The woman, Sadurian, kneels beside him, some sort of medical box ready to hand. The drone, Thirteen, hovers above this.
‘What can I do?’ she asks.
Orbus makes only some mumbling liquid sound in reply.
‘The direct translation of his reply,’ explains Thirteen, ‘is The fucker broke every bone in my body.’
‘A reply that is not particularly helpful,’ Sadurian observes.
‘There is nothing you can do for him now,’ interjects Vrell, ‘except to make sure he is provided with a great deal of nutrient totally uninfected by the virus.’
Vrell is thinking much the same about himself, and hungrily eyeing the scattered remnants of those of the Golgoloth’s children the King dismembered earlier.

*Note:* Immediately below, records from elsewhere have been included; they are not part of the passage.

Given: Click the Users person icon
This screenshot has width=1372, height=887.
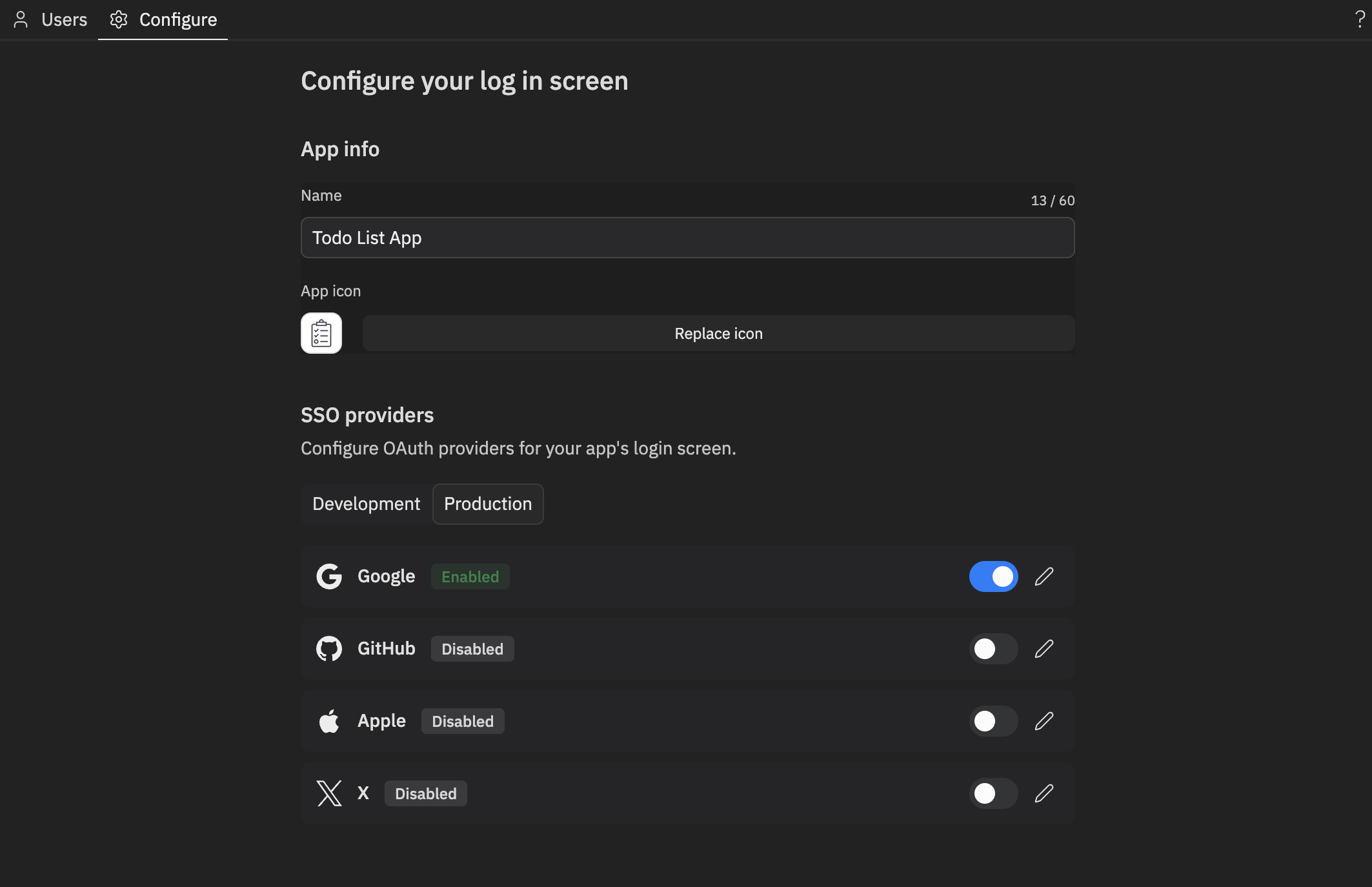Looking at the screenshot, I should [x=21, y=19].
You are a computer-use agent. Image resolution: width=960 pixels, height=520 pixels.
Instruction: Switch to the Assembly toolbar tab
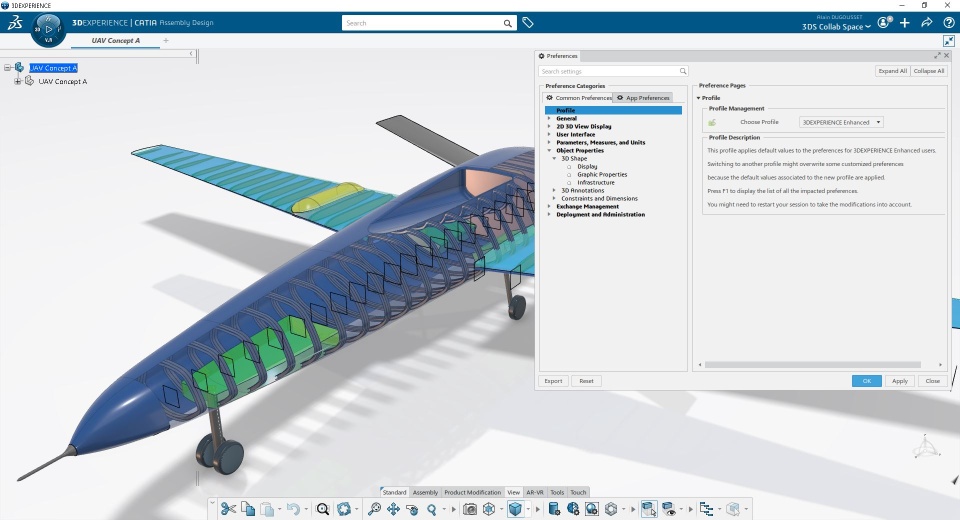pyautogui.click(x=425, y=492)
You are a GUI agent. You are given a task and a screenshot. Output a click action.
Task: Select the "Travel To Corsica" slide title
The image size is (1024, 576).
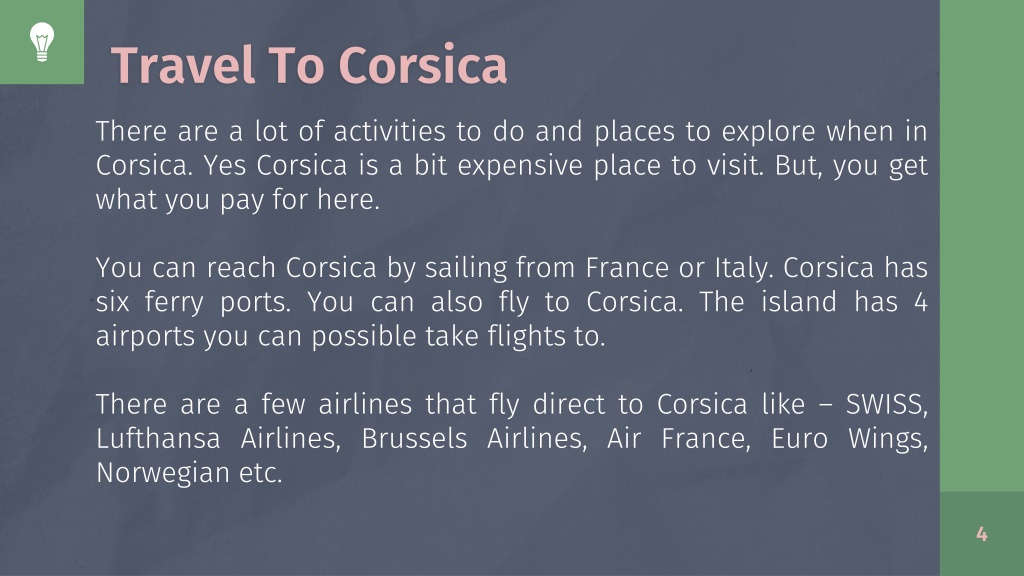309,65
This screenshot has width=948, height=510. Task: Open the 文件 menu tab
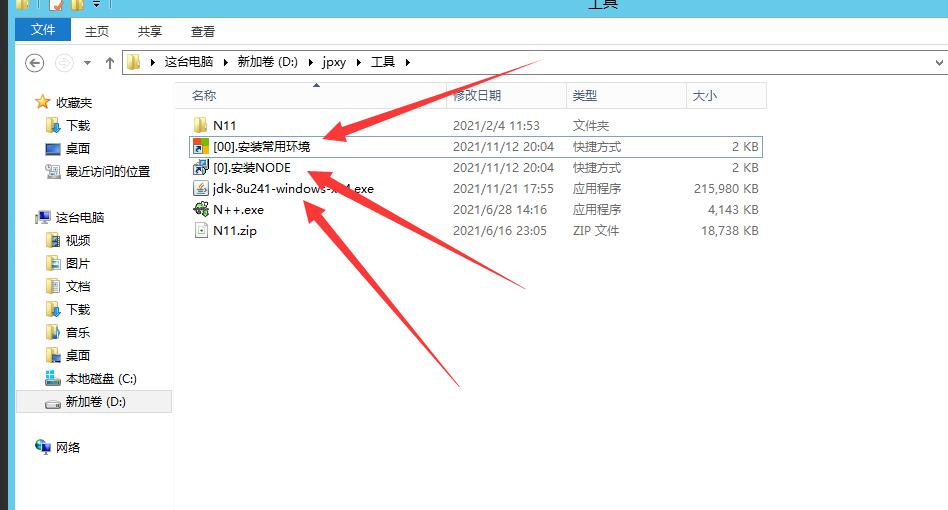point(43,31)
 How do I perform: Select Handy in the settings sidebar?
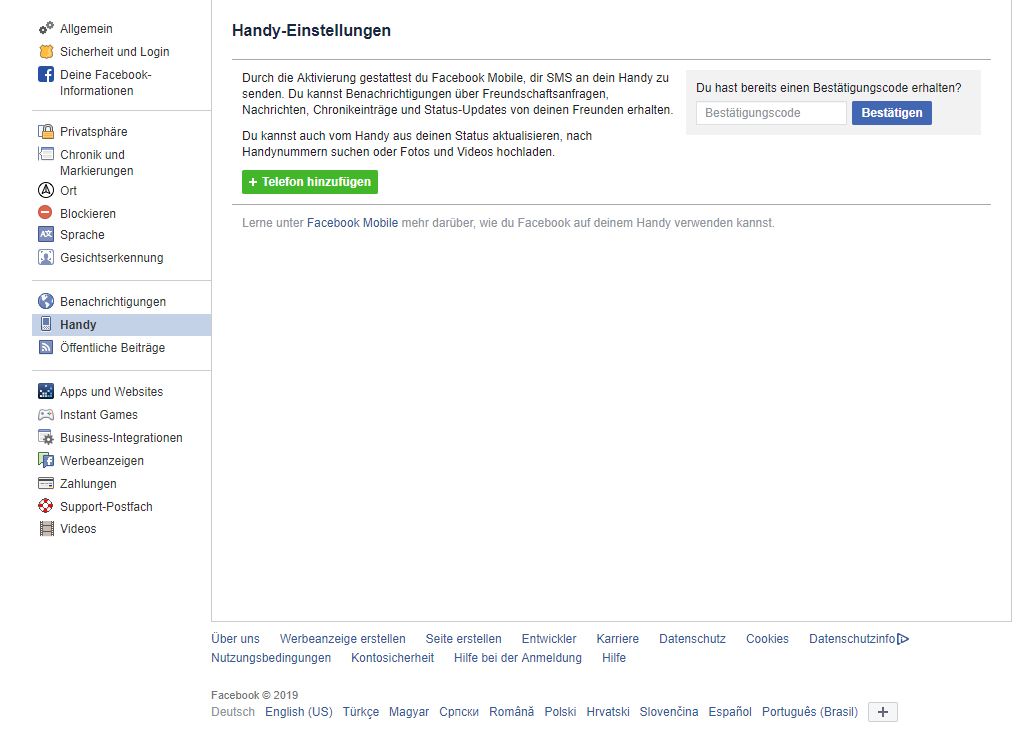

However, though this is not a usual Prador reaction, he feels it would seem ungrateful to start eating his one-time allies. He swings away to inspect the room, searching for still-usable pit controls. The children certainly did a thorough job of destruction, but over there in the far corner lies one access point that seems only partially trashed. Vrell heads over, inserts one claw and whichever of his underhands do not hang limp and dead underneath him. The unit’s mask rises into position and he inserts his head, immediately accessing the ship’s three-dimensional vir-tuality.